> [Assigned task] Repeat every line that appears below, with nothing altered.

++++++

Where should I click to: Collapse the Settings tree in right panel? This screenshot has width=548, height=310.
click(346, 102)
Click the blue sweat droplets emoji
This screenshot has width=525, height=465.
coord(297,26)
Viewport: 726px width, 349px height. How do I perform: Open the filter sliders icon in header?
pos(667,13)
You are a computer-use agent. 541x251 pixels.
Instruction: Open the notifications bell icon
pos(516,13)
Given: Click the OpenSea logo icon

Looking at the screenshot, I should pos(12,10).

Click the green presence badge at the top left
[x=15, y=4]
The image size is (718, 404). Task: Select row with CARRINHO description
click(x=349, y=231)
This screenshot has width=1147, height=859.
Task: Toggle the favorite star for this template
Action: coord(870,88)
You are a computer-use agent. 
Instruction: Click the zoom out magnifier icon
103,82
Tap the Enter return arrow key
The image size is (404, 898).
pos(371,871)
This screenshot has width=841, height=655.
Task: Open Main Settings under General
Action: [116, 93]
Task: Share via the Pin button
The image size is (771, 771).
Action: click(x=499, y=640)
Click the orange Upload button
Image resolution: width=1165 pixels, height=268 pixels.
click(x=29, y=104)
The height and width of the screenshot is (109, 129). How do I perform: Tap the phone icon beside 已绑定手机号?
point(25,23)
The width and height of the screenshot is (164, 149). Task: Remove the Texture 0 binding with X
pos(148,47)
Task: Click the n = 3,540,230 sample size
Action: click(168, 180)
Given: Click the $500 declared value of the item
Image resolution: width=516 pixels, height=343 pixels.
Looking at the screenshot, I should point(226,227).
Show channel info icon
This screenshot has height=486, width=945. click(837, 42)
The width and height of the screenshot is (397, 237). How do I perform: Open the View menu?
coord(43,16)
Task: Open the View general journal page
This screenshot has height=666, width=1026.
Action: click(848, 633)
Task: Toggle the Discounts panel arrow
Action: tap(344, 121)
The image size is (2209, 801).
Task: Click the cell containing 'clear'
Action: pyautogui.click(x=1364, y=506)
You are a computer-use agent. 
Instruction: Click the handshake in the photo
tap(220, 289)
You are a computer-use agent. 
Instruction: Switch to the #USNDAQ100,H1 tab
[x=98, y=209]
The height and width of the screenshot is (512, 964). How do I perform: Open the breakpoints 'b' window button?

++++++

> [Output for this exercise]
Where should I click to: Collapse the Settings tree in right panel? This screenshot has width=548, height=310.
click(346, 102)
Click the blue sweat droplets emoji
This screenshot has width=525, height=465.
coord(297,26)
Viewport: 726px width, 349px height. How do I perform: Open the filter sliders icon in header?
pos(667,13)
You are a computer-use agent. 541x251 pixels.
Instruction: Open the notifications bell icon
pos(516,13)
Given: Click the OpenSea logo icon

Looking at the screenshot, I should pos(12,10).

Click the green presence badge at the top left
[x=15, y=4]
The image size is (718, 404). Task: Select row with CARRINHO description
click(x=349, y=231)
This screenshot has width=1147, height=859.
Task: Toggle the favorite star for this template
Action: coord(870,88)
You are a computer-use agent. 
Instruction: Click the zoom out magnifier icon
103,82
Tap the Enter return arrow key
The image size is (404, 898).
pos(371,871)
This screenshot has width=841, height=655.
Task: Open Main Settings under General
Action: [116, 93]
Task: Share via the Pin button
The image size is (771, 771).
Action: click(x=499, y=640)
Click the orange Upload button
Image resolution: width=1165 pixels, height=268 pixels.
click(x=29, y=104)
The height and width of the screenshot is (109, 129). How do I perform: Tap the phone icon beside 已绑定手机号?
point(25,23)
The width and height of the screenshot is (164, 149). Task: Remove the Texture 0 binding with X
pos(148,47)
Task: Click the n = 3,540,230 sample size
Action: click(168, 180)
Given: Click the $500 declared value of the item
Image resolution: width=516 pixels, height=343 pixels.
Looking at the screenshot, I should point(226,227).
Show channel info icon
This screenshot has height=486, width=945. click(837, 42)
The width and height of the screenshot is (397, 237). How do I perform: Open the View menu?
coord(43,16)
Task: Open the View general journal page
This screenshot has height=666, width=1026.
Action: click(848, 633)
Task: Toggle the Discounts panel arrow
Action: tap(344, 121)
The image size is (2209, 801).
Task: Click the cell containing 'clear'
Action: pyautogui.click(x=1364, y=506)
You are a computer-use agent. 
Instruction: Click the handshake in the photo
tap(220, 289)
You are a computer-use agent. 
Instruction: Switch to the #USNDAQ100,H1 tab
[x=98, y=209]
The height and width of the screenshot is (512, 964). How do I perform: Open the breakpoints 'b' window button?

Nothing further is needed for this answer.